Lors de notre dernière interview, vous avez évoqué le problème posé par les machines qu’on se transmet de personne à personne. Avez-vous une réponse dans le guide ?

Oui la réponse, c’est : une machine par salarié. Il faut limiter le prêt de matériel, d’outils, entre compagnons et les désinfecter à chaque échange. Ou alors systématiser le port de gants et le lavage des mains toutes les deux heures. Au-delà de la difficulté de réaliser ces gestes, se pose la question de la productivité.  Cela peut représenter un frein supplémentaire à la reprise des chantiers.  Ensuite, aux risques opérationnels et à ceux de la contagion, s’ajoutent les risques habituels sur les chantiers qui ne peuvent plus être pris en charge, les équipes médicales étant réquisitionnées pour le Covid-19 : chute, heurt, risques électriques, manipulation d’engins et de produits chimiques, port de charge et postures. Aujourd’hui la situation est complexe et il faut tenir compte de tous les paramètres.

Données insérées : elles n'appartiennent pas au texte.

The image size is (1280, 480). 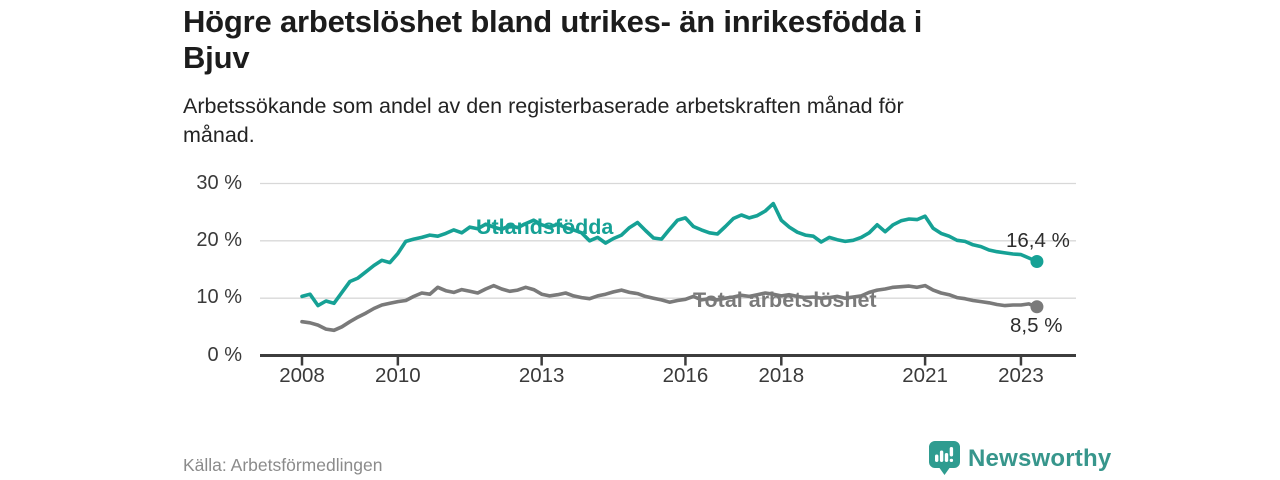 I want to click on newsworthy-logo: Newsworthy, so click(x=1020, y=458).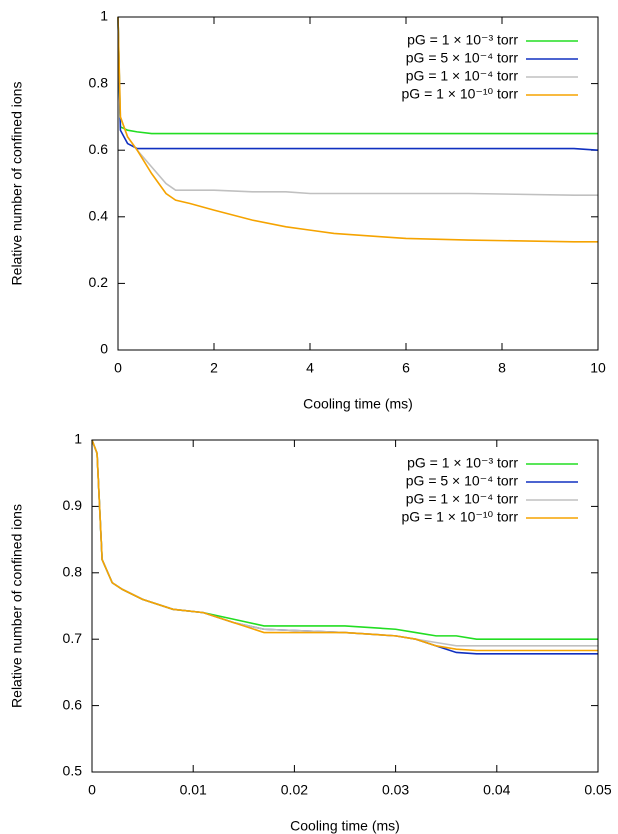  Describe the element at coordinates (406, 368) in the screenshot. I see `x-tick-label: 6` at that location.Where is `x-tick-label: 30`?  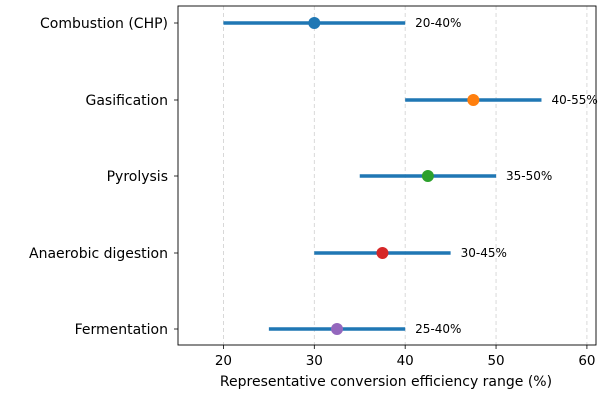
x-tick-label: 30 is located at coordinates (314, 361).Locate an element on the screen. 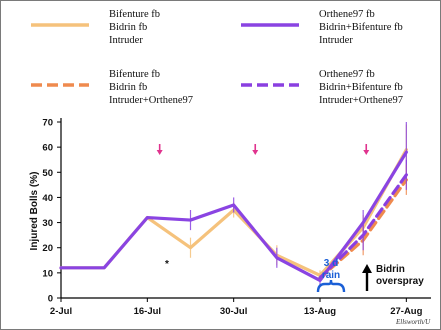  x-tick-label-56: 27-Aug is located at coordinates (406, 312).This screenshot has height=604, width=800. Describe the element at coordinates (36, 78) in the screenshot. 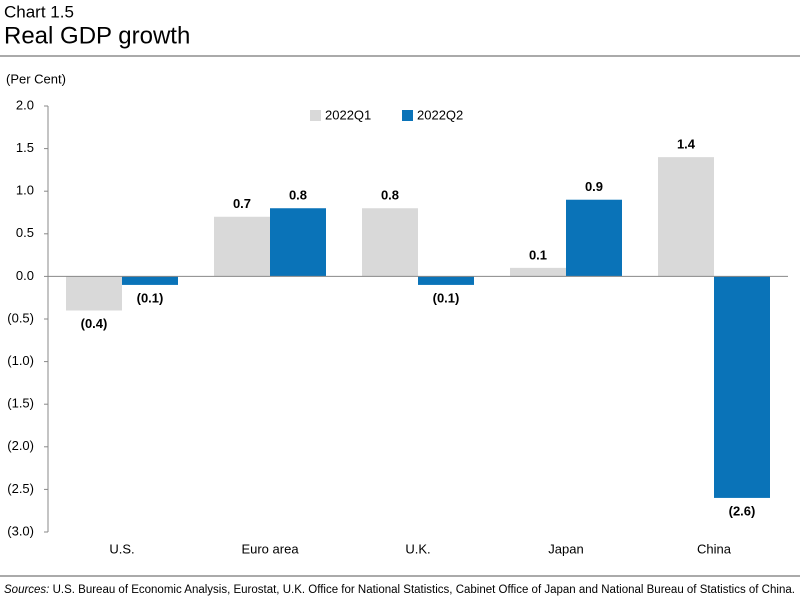

I see `y-axis-label: (Per Cent)` at that location.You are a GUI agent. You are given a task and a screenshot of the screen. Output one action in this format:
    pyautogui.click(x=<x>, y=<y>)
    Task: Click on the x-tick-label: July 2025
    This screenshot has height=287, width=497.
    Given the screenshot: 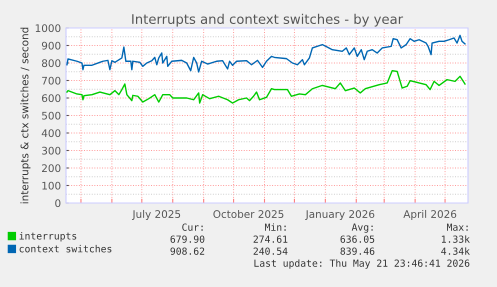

On comprend que les gros chantiers tels que ceux de la Part-Dieu seront difficiles à reprendre…
Oui. Les chantiers où une quinzaine de corps d’état interviennent seront restreints à 50, 60 ou 70 salariés et à une dizaine d’entreprises maximum pour reprendre. Il y aura un gros travail à faire de distanciation sociale. Et il revient au coordinateur sécurité prévention de la santé de ces chantiers de préciser les conditions de respect des mesures sanitaires. D’autres questions se posent durant cette période. Qui va prendre en charge les surcoûts liés à toutes ces mesures, comme la location de la base vie ou les droits de voirie ?

Vous ne croyez pas trop à une reprise rapide…

Il y a une forte attente chez nos entrepreneurs. Nous devons garantir la pérennité de nos entreprises, sauver nos boîtes, sauver les emplois ! C’est vital. Mais on sent bien que tout ne recommencera pas tout de suite. C’est le déconfinement qui va libérer les reprises de chantiers. On estime aujourd’hui que 15% de l’activité du BTP continue. D’ici la fin avril ou début mai, cette proportion pourrait atteindre 25%. Mais il va falloir que la filière amont des matériaux soit débloquée. Et imaginez si les écoles ne reprennent qu’en septembre, de nombreux salariés devront encore rester chez eux…  On ne retrouvera pas un niveau de production normal avant la rentrée.

Quelle est la situation des permis de construire ? Ils sont stoppés ?

La difficulté, c’est que le décret tombé brutalement permet aux services instructeurs de reprendre la délivrance des permis de construire un mois après la fin de la période d’urgence sanitaire, soit fin juillet – soit, disons-le, septembre. Avec les délais de recours, cela veut dire qu’il n’y aurait plus de permis avant début 2021. C’est la double peine pour le monde du BTP. Nous avons alerté Julien Denormandie, le ministre du Logement. Cela va être repris. Il est temps de mettre en œuvre la dématérialisation des dossiers : permis de construire, permis de démolir, déclaration préalable de travaux, division parcellaire, permis de lotir… On est encore dans du 100% papier.

Cela veut dire qu’après la reprise des chantiers, il y aura à nouveau un trou d’air ?

Oui, c’est une bombe à retardement. Heureusement, on a des chantiers dans le pipe. Mais assez rapidement, on va subir un gros trou d’air parce qu’on a mis un garrot en amont, sur les autorisations d’urbanisme. Il y a aussi les incertitudes sur les équipes municipales en attendant le résultat définitif des élections et la mise en place des équipes.